■ **抽出資料**:
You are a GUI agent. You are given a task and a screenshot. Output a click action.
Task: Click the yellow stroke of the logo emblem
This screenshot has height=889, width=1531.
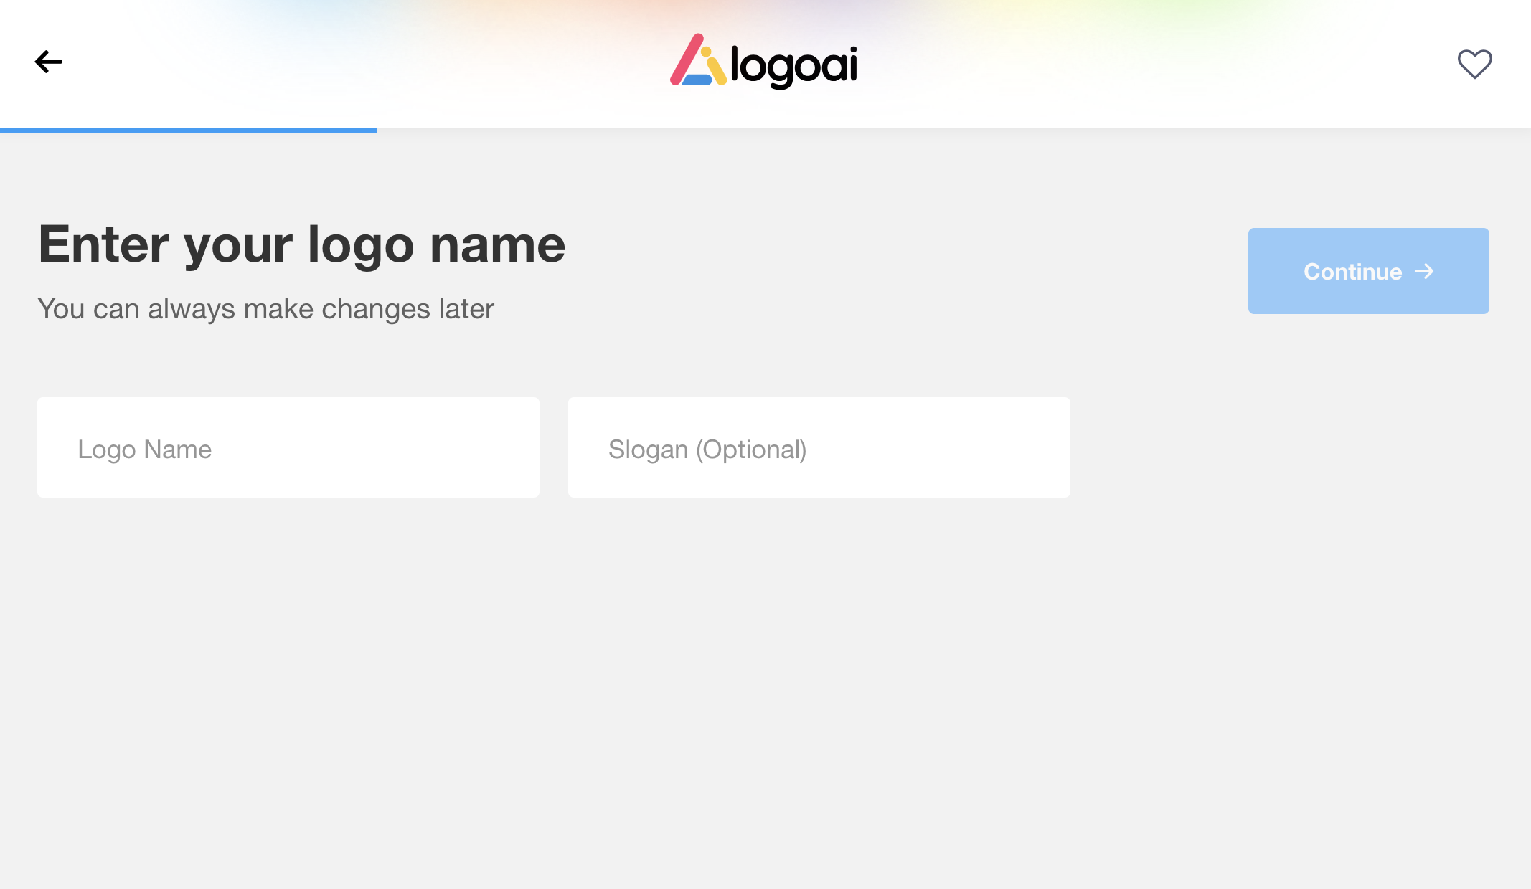[x=717, y=72]
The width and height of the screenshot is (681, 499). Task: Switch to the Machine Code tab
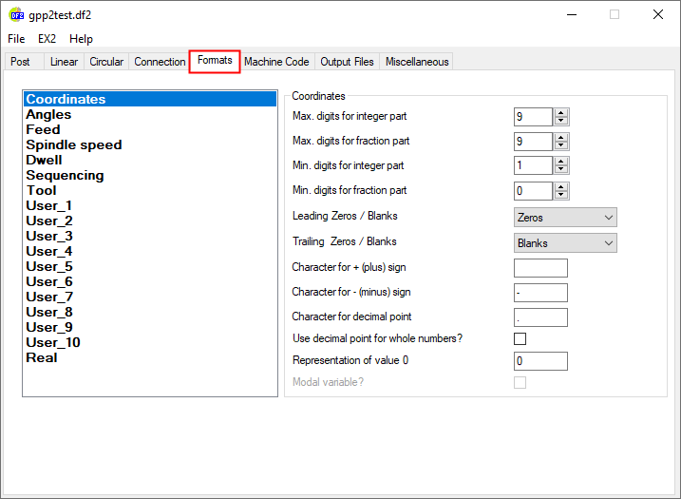coord(276,62)
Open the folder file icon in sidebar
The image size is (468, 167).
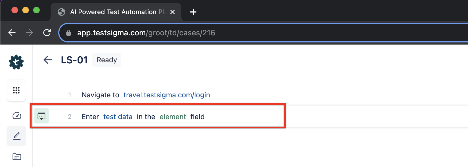[x=17, y=157]
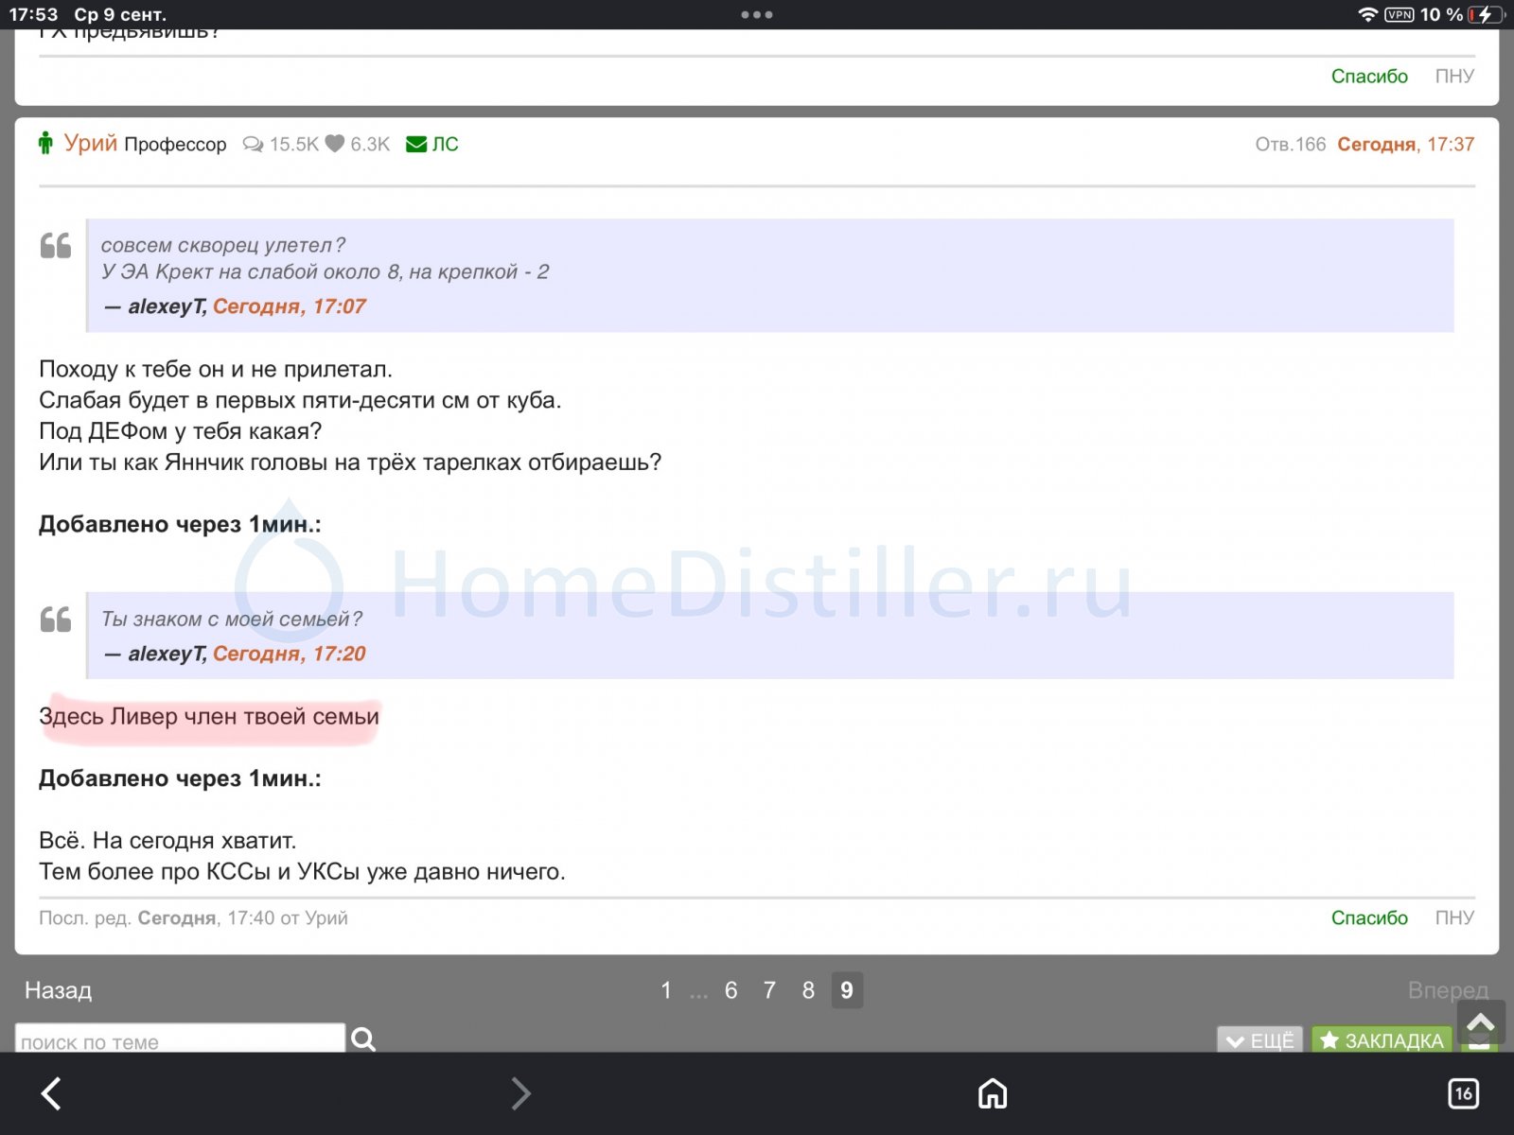This screenshot has height=1135, width=1514.
Task: Focus the поиск по теме field
Action: point(180,1039)
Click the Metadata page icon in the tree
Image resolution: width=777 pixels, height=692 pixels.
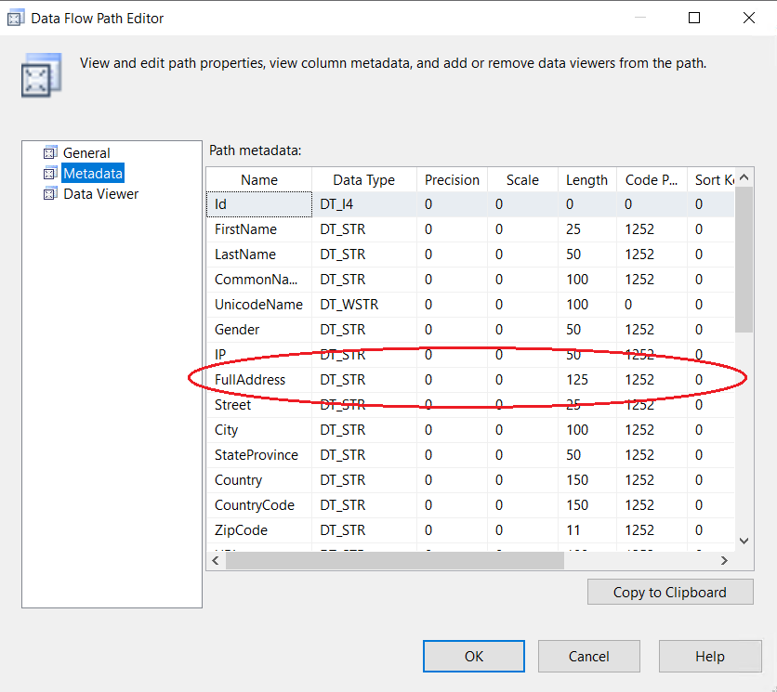click(50, 174)
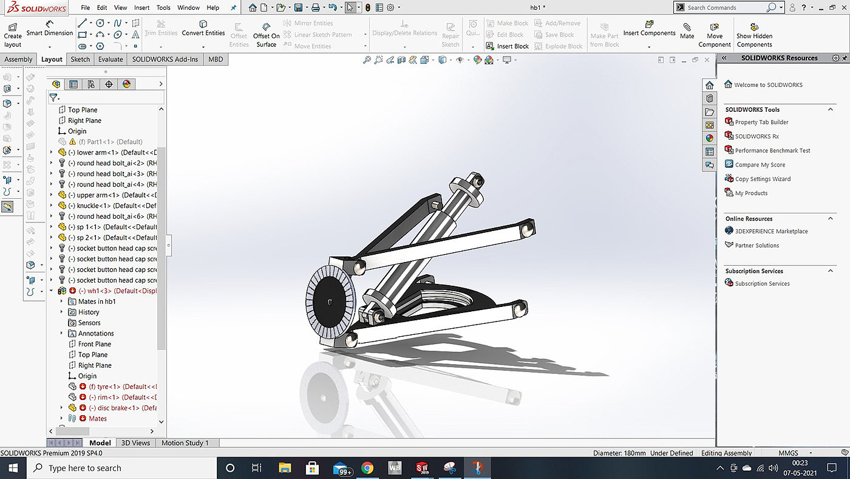The image size is (850, 479).
Task: Select the Convert Entities tool
Action: click(203, 29)
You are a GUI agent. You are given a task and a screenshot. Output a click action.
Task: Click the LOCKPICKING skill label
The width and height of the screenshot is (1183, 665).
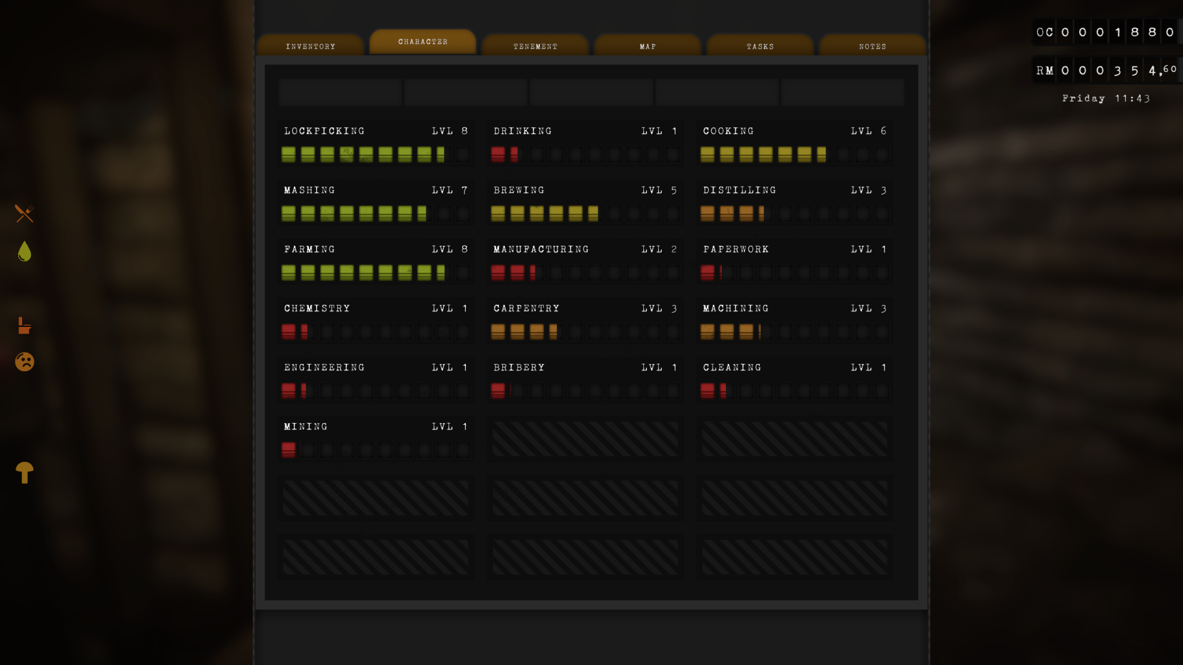(324, 131)
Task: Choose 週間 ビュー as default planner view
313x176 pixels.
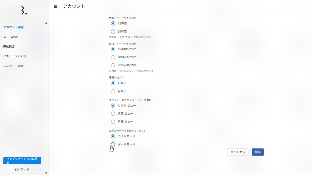Action: 113,114
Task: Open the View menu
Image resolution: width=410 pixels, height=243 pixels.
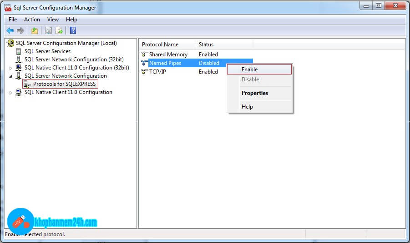Action: coord(53,20)
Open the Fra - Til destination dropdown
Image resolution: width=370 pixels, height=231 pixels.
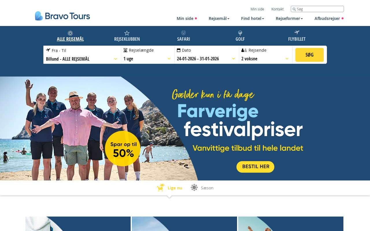[82, 55]
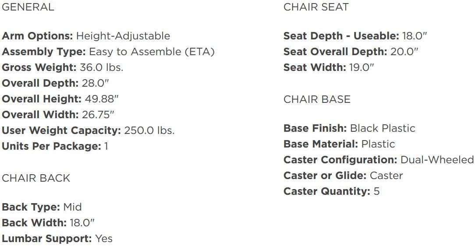Click the Units Per Package entry
This screenshot has height=246, width=475.
[55, 146]
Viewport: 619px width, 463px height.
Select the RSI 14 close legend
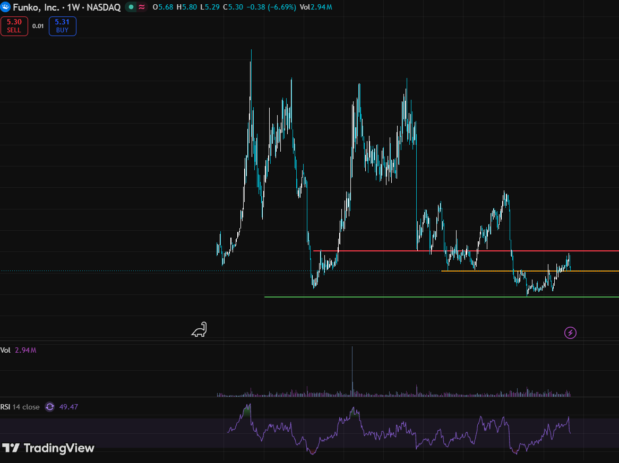click(20, 407)
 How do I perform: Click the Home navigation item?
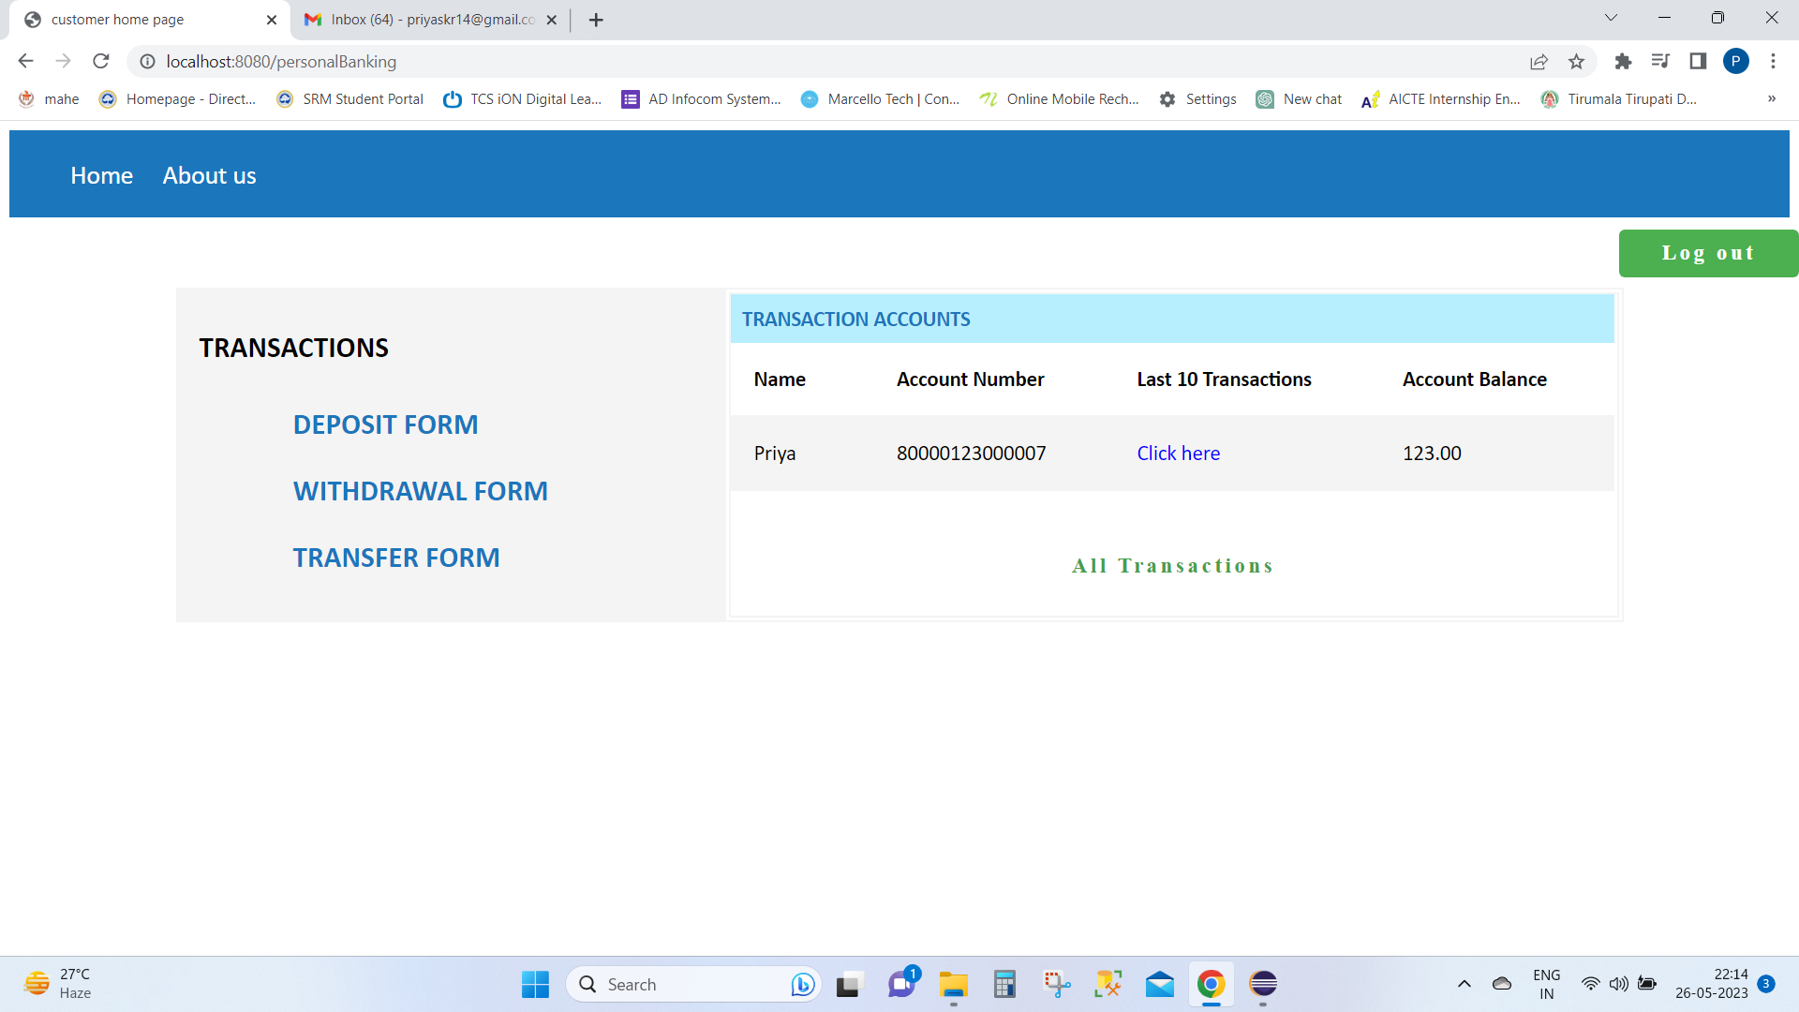[x=101, y=175]
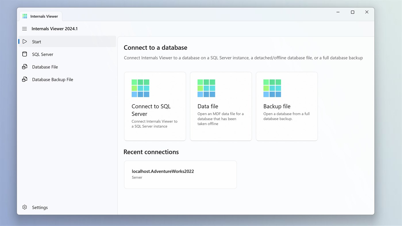Click the Database File sidebar icon
This screenshot has height=226, width=402.
click(25, 67)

■ **課題の指示**:
上記のすべてのデータの各行を、空行を除いた番号付きリストに変換してください。画像は解答に含めないでください。

■ **記述解答**:
1. You are a GUI agent. You are given a task and a screenshot. Output a click action.
2. Task: Click the yellow stroke of the logo emblem
3. This screenshot has height=889, width=1531.
4. [x=717, y=72]
5. The width and height of the screenshot is (681, 499). Task: Switch to the Machine Code tab
6. coord(276,62)
7. Open the folder file icon in sidebar
8. The image size is (468, 167).
9. [x=17, y=157]
10. This screenshot has height=1135, width=1514.
11. Task: Focus the поиск по теме field
12. Action: point(180,1039)
13. Click the Metadata page icon in the tree
14. Image resolution: width=777 pixels, height=692 pixels.
15. click(50, 174)
16. The image size is (850, 479).
17. Task: Select the Convert Entities tool
18. Action: click(203, 29)
19. You are a GUI agent. You are given a task and a screenshot. Output a click action.
20. Task: Click the LOCKPICKING skill label
21. The width and height of the screenshot is (1183, 665).
22. (324, 131)
23. Task: Choose 週間 ビュー as default planner view
24. 313x176 pixels.
25. Action: 113,114
26. Task: Open the View menu
27. Image resolution: width=410 pixels, height=243 pixels.
28. Action: coord(53,20)
29. Open the Fra - Til destination dropdown
30. Image resolution: width=370 pixels, height=231 pixels.
31. [82, 55]
32. Click the Units Per Package entry
33. This screenshot has height=246, width=475.
34. [55, 146]
35. Viewport: 619px width, 463px height.
36. Select the RSI 14 close legend
37. click(20, 407)
38.  How do I perform: Click the Home navigation item?
39. [x=101, y=175]
40. Click the Database File sidebar icon
41. This screenshot has height=226, width=402.
42. click(25, 67)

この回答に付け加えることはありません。